Since the failure of the meeting between Sébastien Lecornu and Boris Pistorius in Berlin last July , to try to restart the MGCS program for Main Ground Combat System, rumors have been growing that it would now be threatened.
This rumor gained momentum last week, when France announced that it now intended to impose Italy's membership in the program . For France, the arrival of Italy as an equipotential partner would overhaul industrial sharing and the financing of the program, which has now been unstructured since the arrival of Rheinmetall in 2019.
For Germany, on the other hand, it would represent a significant threat to the activity of its two industrialists, Krauss-Maffei Wegmann and Rheinmetall, but also its predominant position within the program itself, due to the unbalanced balance of power. between the two German players and the only French company Nexter.
A degraded climate beyond MGCS between Paris and Berlin
Beyond these internal tensions in the program, relations between Paris and Berlin have weakened considerably in recent months, against a backdrop of radical differences on numerous subjects, such as energy and nuclear power, which shape foreign policy, particularly in Africa. and vis-à-vis Ukraine, or on industrial policy, particularly in the automobile sector.
It is in this extremely tense context that Sébastien Lecornu and Boris Pistorius agreed to meet again during the month of September, precisely to arbitrate the future of the MGCS program. For many observers, particularly Europeans , this meeting could well lead to the end of this cooperation, with it then joining MAWS, CIFS and Tigre III on the altar of the aborted Franco-German projects of 2017.
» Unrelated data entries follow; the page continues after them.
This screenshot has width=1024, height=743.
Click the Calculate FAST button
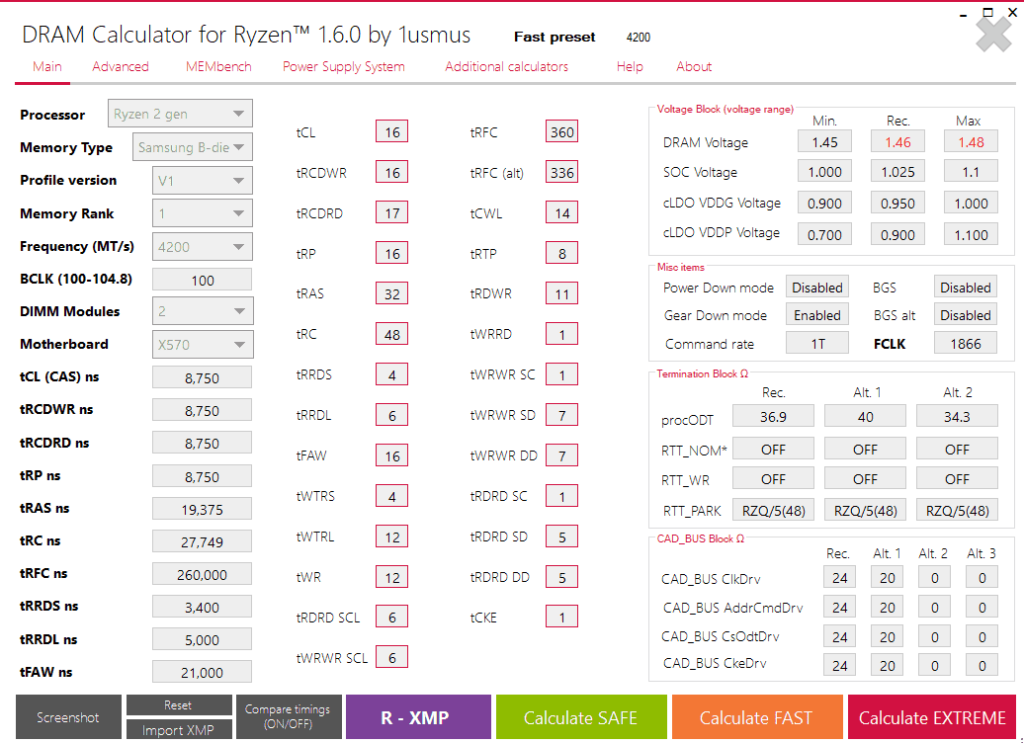tap(756, 717)
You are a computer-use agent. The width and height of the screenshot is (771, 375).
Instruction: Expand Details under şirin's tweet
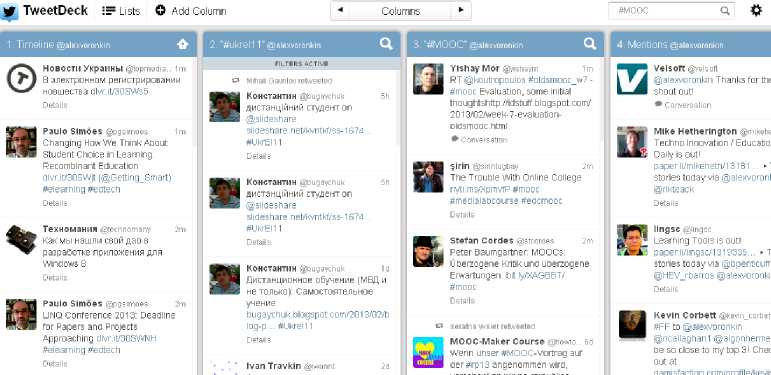coord(462,215)
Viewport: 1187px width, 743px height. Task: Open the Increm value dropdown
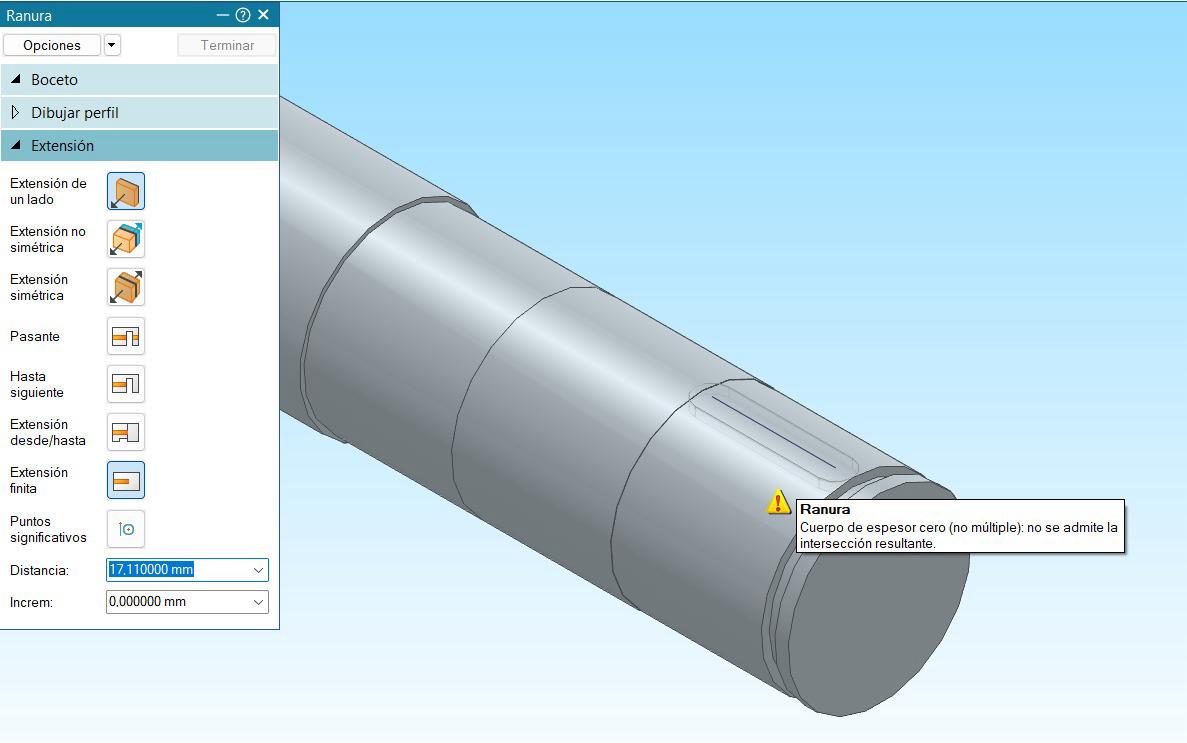point(258,602)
Such a failure would have numerous consequences, beyond a deterioration of relations between Paris and Berlin. More precisely, three subjects will then have to be quickly arbitrated by France and Germany: the future of the two countries' new generation combat tank programs, that of the 6th generation FCAS combat aircraft program, as well as the future of the KNDS joint venture.
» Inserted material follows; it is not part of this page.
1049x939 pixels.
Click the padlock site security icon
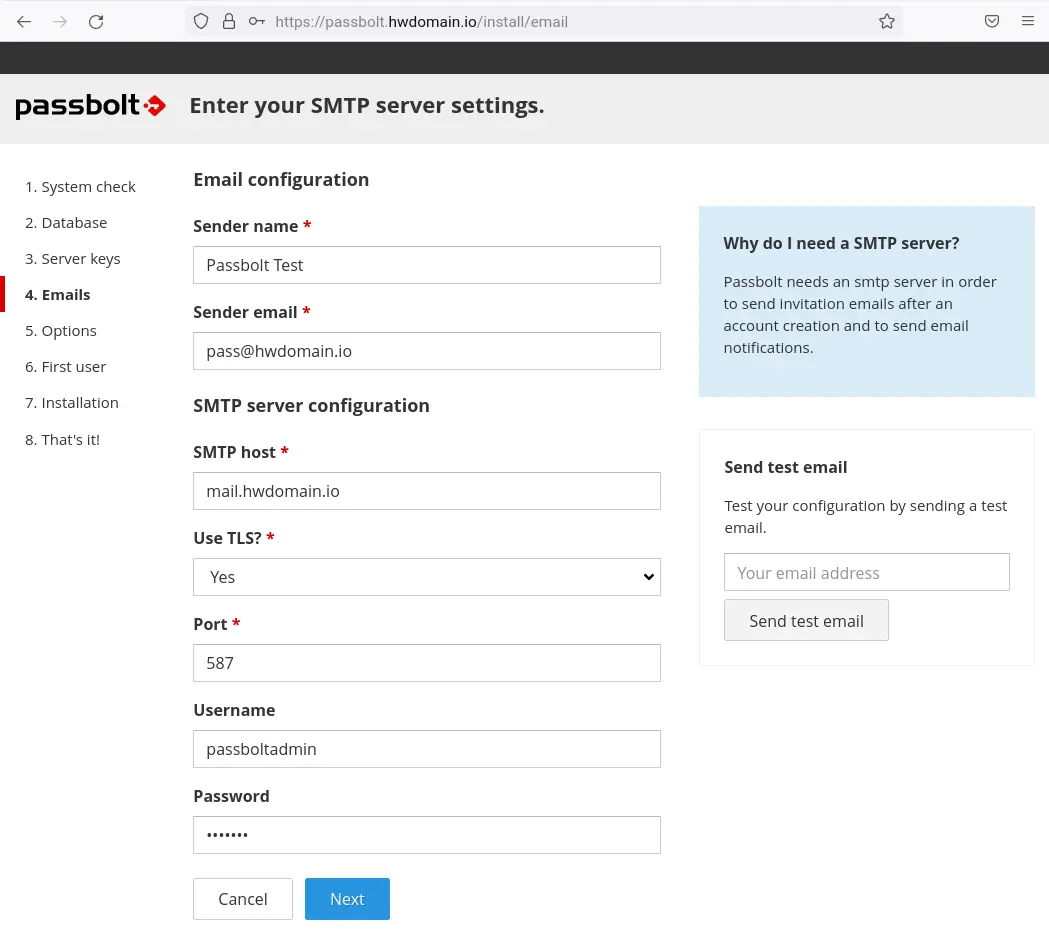229,21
Towards two European programs for new generation battle tanks?
If MGCS were to fail, the need for a new battle tank to replace the armored vehicles currently in service such as the Leopard 2, the Challenger 3, the Leclerc or the Ariete, will remain. The most likely hypothesis to date would be that two European programs would then replace it.
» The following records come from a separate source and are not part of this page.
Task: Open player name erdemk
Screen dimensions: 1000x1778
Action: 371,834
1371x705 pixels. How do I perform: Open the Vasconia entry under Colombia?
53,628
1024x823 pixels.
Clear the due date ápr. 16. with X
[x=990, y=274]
The French successor to MGCS
On the French side, we can easily think that Paris and Rome will jointly undertake to develop a new battle tank. Indeed, unlike Germany, they share the same timetable for replacing the French Leclerc and Italian Ariete, by 2035.
In addition, the armies of the two countries tend to exploit similar doctrines, favoring maneuver and mobility over firepower and armor. This is the reason why both the Leclerc and the Ariete were noticeably lighter and more mobile than their German, British or American counterparts.
Belgium would also be a major potential partner for a new French tank in cooperation, on the basis of the CaMo program which led Brussels to order VBMR, EBRC and Caesar Mk2 to optimize interoperability with the French Army. Note, however, that the Belgian authorities have not indicated that they intend to (re)equip their armies with battle tanks to date.
Other European countries could join a possible Franco-Italian new generation battle tank program. Thus, Spain, which invests massively to support the development of its defense industry, could be tempted by the adventure, to obtain a greater participation than in the German program.
Greece, too, could see an interest in this, especially since Paris, like Rome, maintains very good relations with Athens, particularly on defense issues. Likewise, Portugal, even Croatia or Serbia, would certainly find a response to their expectations.
Paris could also turn to non-European partners to develop its program, such as the United Arab Emirates, Egypt, or even Saudi Arabia in the Middle East. This is also the case for India, which we know wants to develop a replacement for its imposing fleet of T-72s, and which also favors lighter and more mobile armored vehicles.
Indeed, Indian tanks must be able to operate on the difficult and steep terrain of the Himalayan plateaus facing China, as well as in the steppes and valleys of Central Asia facing Pakistan. This is the reason why New Delhi imposes a combat mass of less than 60 tonnes in its call for tenders for the replacement of the T-72s.
In fact, Paris would, if necessary, have several different options for developing a new heavy tank program in international cooperation, perhaps even more adapted to French expectations from both an industrial and political point of view.
The German successor to MGCS
Like France, Germany would also have no shortage of potential partners to develop a successor to the Leopard 2. We are thinking in particular of the declared customers of the Leopard 2A8 or A7HU (Norway, Czech Republic, Hungary and Italy). ), but also to other partners close to Berlin, such as Great Britain, the Netherlands, Sweden, Finland, and even Poland.
In such a hypothesis, the new program, led by Berlin, would respond to the current challenges of German industry, the very ones which today have created the internal tensions that have come to threaten Franco-German cooperation. In particular, it is likely that it would aim for a later timetable, around 2045, or even 2050, so as to free up commercial space for the Leopard 2A8, the KF51 Panther and the Leopard 2AX to come.